Among the documented consequences of β-catenin activation in myeloid leukemia are decreased apoptosis and differentiation and increased proliferation.1110 To test whether inhibiting WNT signaling affected survival or differentiation of primary AML blasts with different levels of nuclear β-catenin, we used a compound (iCRT3) that inhibits WNT signaling by blocking the interaction between β-catenin and TCF family transcription factors.12 We tested the effects on 3 different samples; a diagnostic sample from Patient 18 (relatively high levels of nuclear β-catenin); a diagnostic sample from Patient 8 (predominantly cytoplasmic localization of β-catenin); and the relapse sample from Patient 4 (termed 4R), which exhibited increased nuclear β-catenin compared to its diagnostic sample.
AML samples were co-cultured with irradiated HS-27 feeder cells supplemented with human hematopoietic growth factors, as previously described.13 For all 3 samples, treatment with iCRT3 resulted in a significant decrease in the expansion of viable cells compared to control (P<0.05) (Figure 2A). We then analyzed the immunophenotype of surviving blast cells (CD45SSC) using standard multispectral flow cytometry. Treatment of blasts from Patient 18 with iCRT3 significantly increased the percentage of blasts expressing the mature CD14 and CD11b markers compared to vehicle control (P<0.05) (Figure 2B). Interestingly, treatment of this sample with iCRT3 also increased the percentage of CD34, CD38 blasts compared to control (P<0.05) (Figure 2C). Thus, while inhibition of WNT signaling may increase differentiation of some blasts, there may be other populations that are resistant to or even stimulated by blockade of the pathway. In contrast, neither the diagnostic sample with low levels of nuclear β-catenin or the relapse sample with high β-catenin exhibited any changes in blast immunophenotype after culturing with iCRT3 compared to vehicle.

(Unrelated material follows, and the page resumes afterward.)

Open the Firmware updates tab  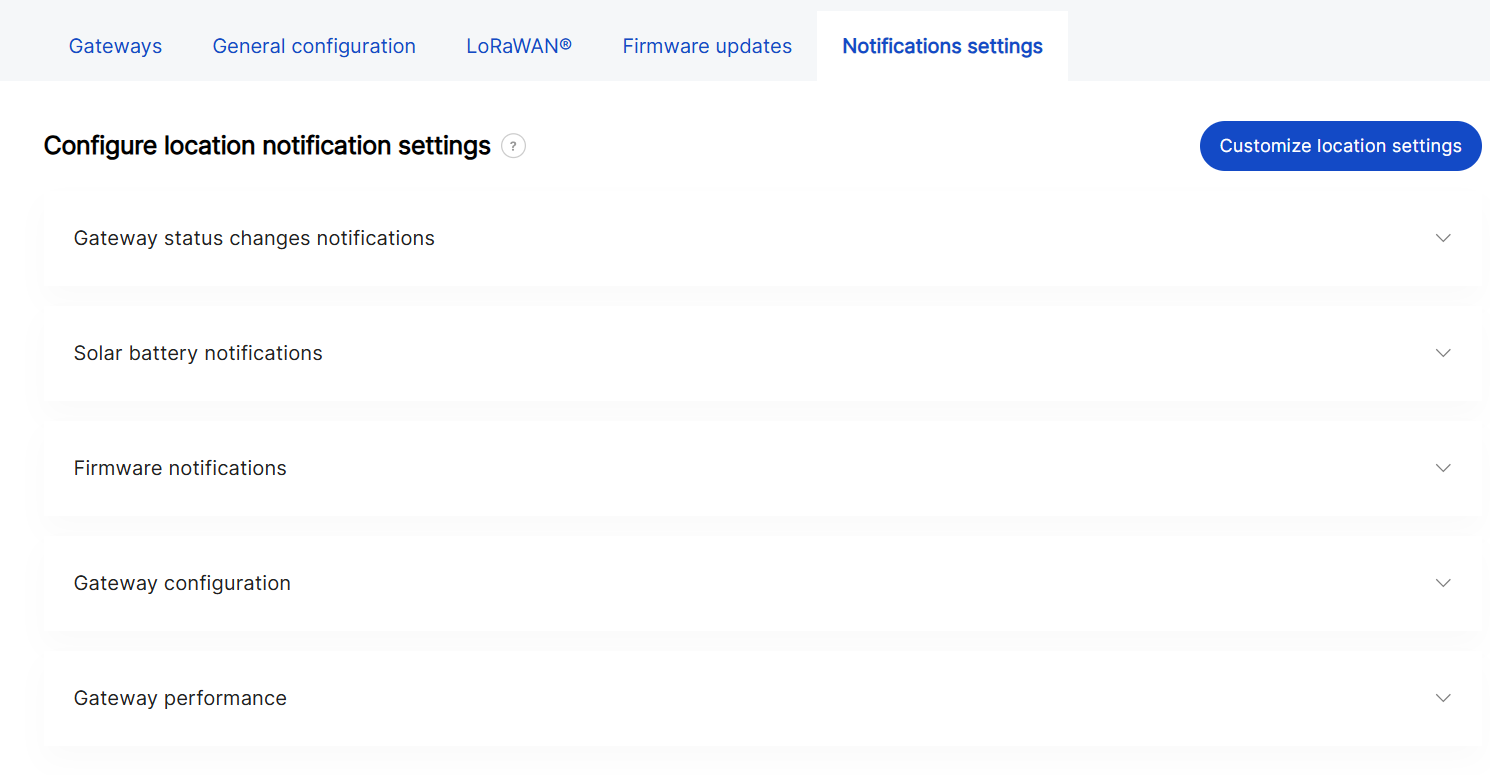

In total, these observations that β-catenin has variable effects on AML blast immunophenotype and number support those of Gandillet et al.7 While base-line nuclear β-catenin levels in primary AML blasts may not correlate with response to pharmacological inhibition of this pathway, samples with low base-line levels still responded to therapy, as shown by significantly decreased cell numbers. This suggests this approach may be more widely applicable than previously thought. Further separation of patients with normal karyotype AML based on mutation status or even age may refine the definition of the ideal target population. Sample availability precluded testing paired samples from diagnosis versus relapse to determine the relative efficacy of inhibiting β-catenin. However, a critical experiment will be to compare the relative sensitivity to β-catenin inhibition between paired samples obtained at diagnosis versus relapse. In addition, it is possible that these data are specific to the iCRT3 inhibitor, which targets the interaction between β-catenin and TCF/LEF proteins. Other WNT signaling inhibitors, such as XAV939 and C59, which target the pathway at alternative points (by enhancing degradation of β-catenin or reducing WNT ligand activity respectively) could produce different effects.1514
In summary, our studies using a next generation pharmacological agent to target WNT signaling in primary AML show the clinical potential of targeting this pathway while confirming previous studies demonstrating that blockade of WNT signaling will likely have variable results.
Thus, these findings highlight the fact that additional work is necessary to identify those clinical subsets of AML patients most susceptible to anti-WNT therapy.